Bishop O'Byrne High School is a Roman Catholic high school located in Calgary, Alberta operated under the jurisdiction of the Calgary Catholic School District. The school's designated boundaries include the deep southwest communities of Calgary like Bridlewood, Millrise, and Shawnessy, and southeast quadrants of Calgary like Midnapore, McKenzie Lake, and Sundance.

History
In mid 1990s, the provincial government approved funding for a new high schools to be built in order to serve the expanding south communities of Calgary.
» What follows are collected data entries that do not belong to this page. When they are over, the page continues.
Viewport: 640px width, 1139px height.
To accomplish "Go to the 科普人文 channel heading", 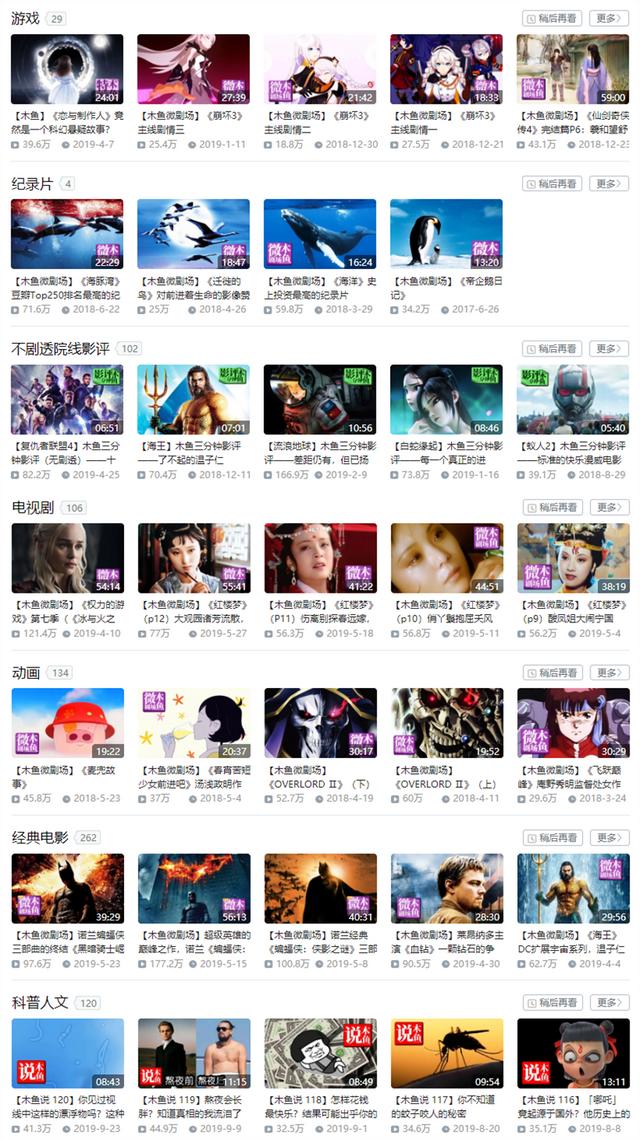I will click(39, 1003).
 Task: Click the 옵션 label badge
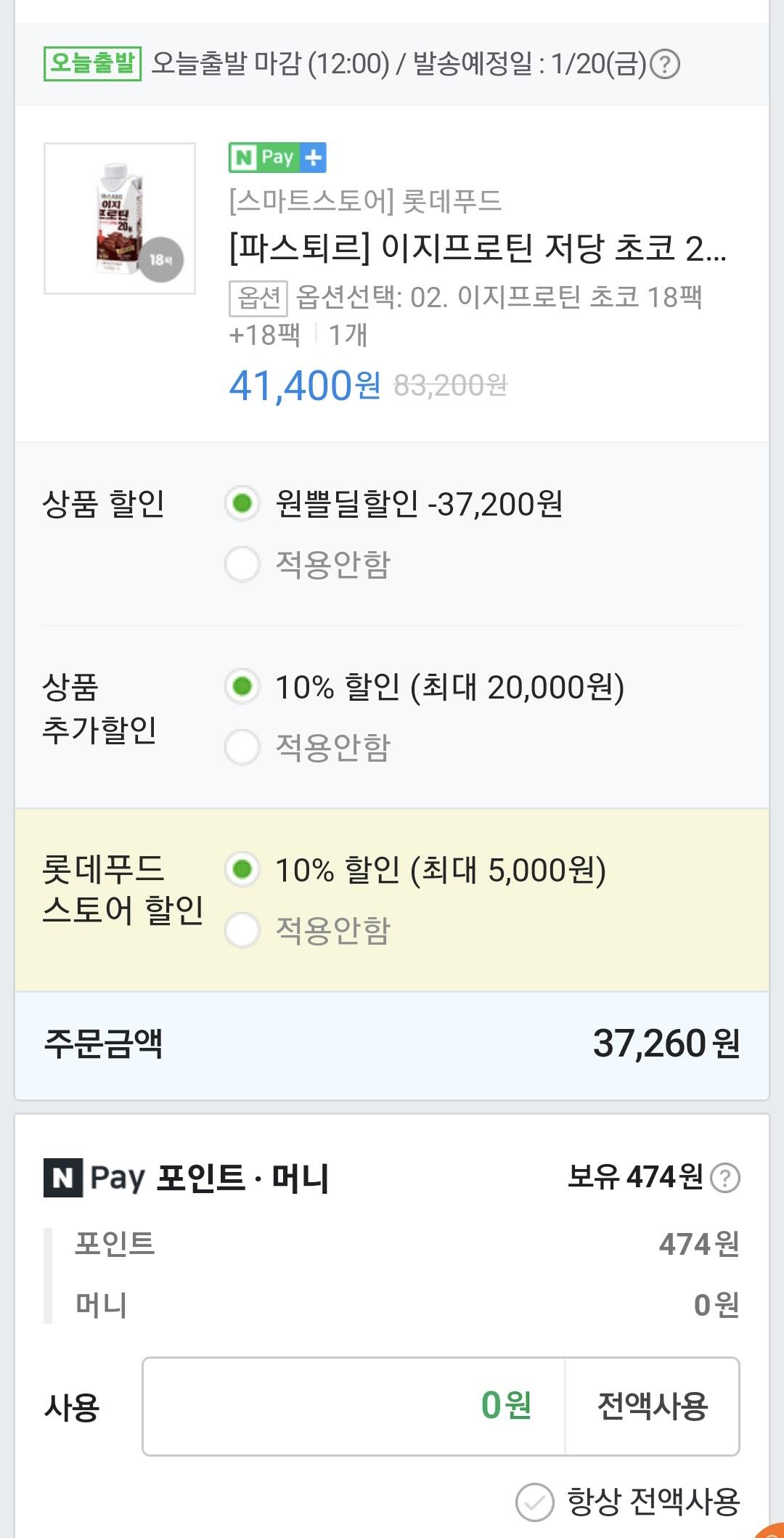point(258,298)
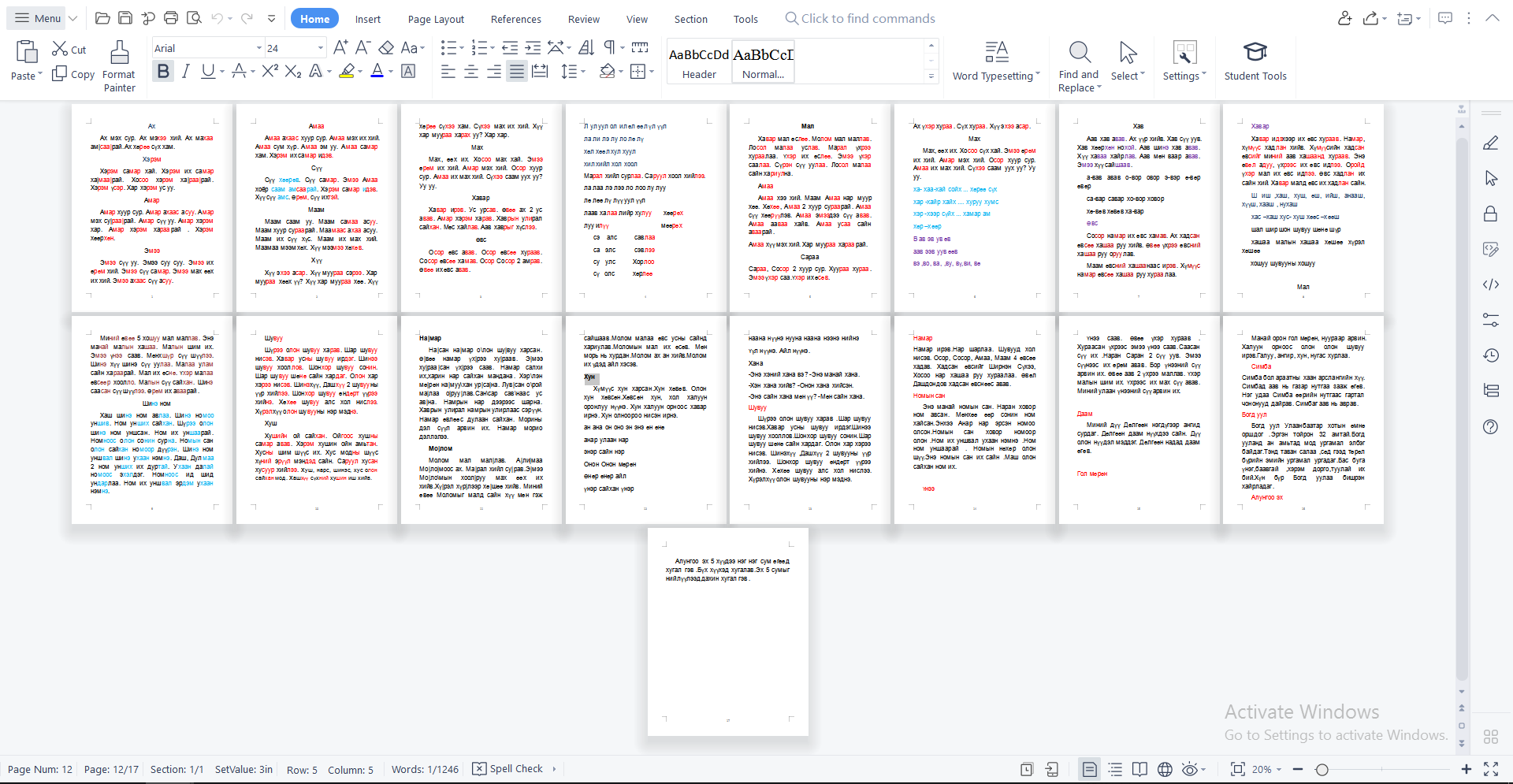
Task: Apply superscript formatting
Action: point(270,72)
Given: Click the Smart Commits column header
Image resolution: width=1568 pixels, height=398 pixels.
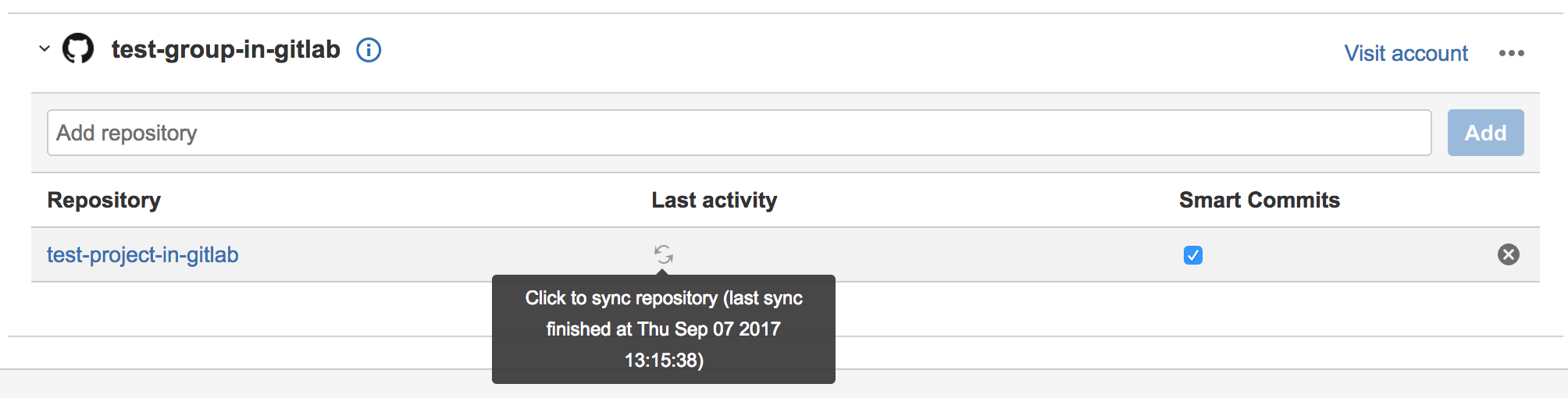Looking at the screenshot, I should click(x=1259, y=201).
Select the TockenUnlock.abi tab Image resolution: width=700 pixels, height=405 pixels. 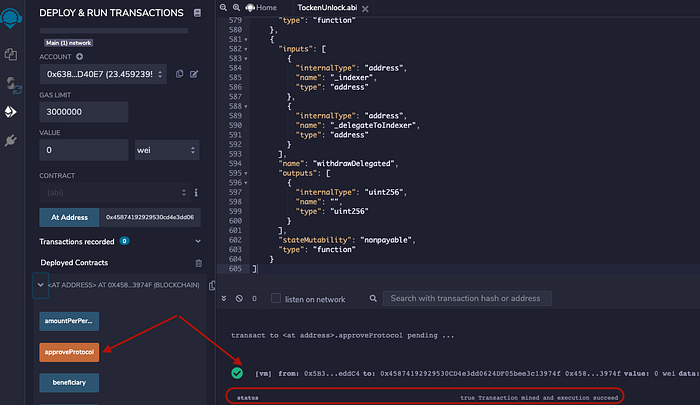click(x=327, y=8)
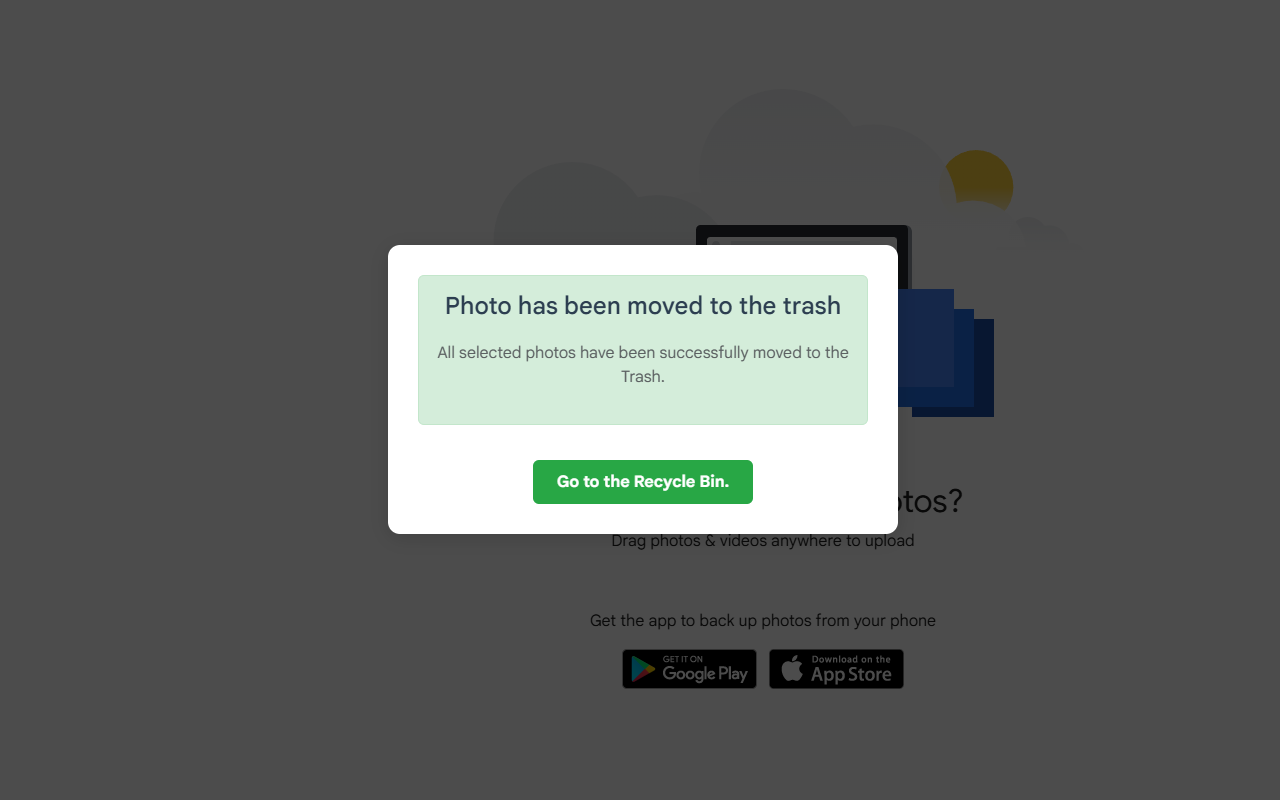Click the 'App Store' wordmark in the badge
Screen dimensions: 1280x800
coord(851,675)
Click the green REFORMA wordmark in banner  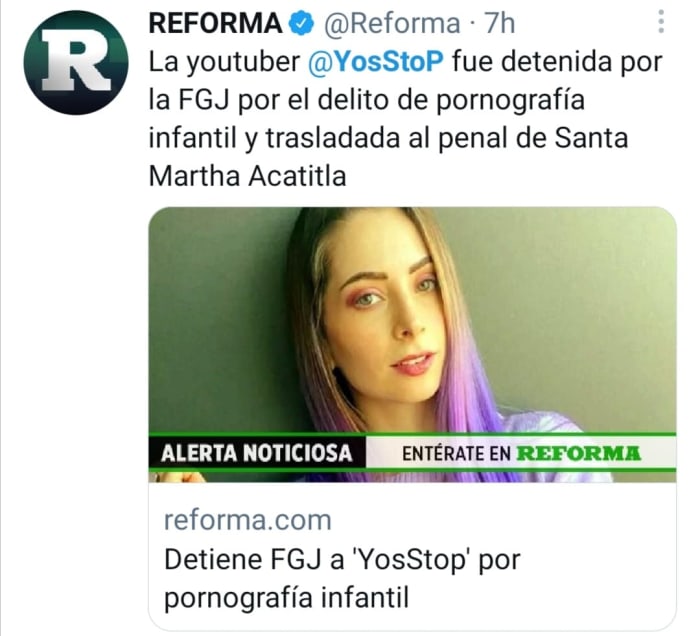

Bishop O’Byrne High School opened on September 4, 2001.

The school is named after the sixth bishop of Calgary, His Excellency Bishop Paul O’Byrne.

Academics
The school offers a grade 10 Honours/International Baccalaureate (IB) Diploma Programme.

Athletics
Bishop O'Byrne Bobcats participates as a Division I member school in the Calgary Senior High School Athletic Association (student body populous 1700+) and the Alberta Schools Athletic Association.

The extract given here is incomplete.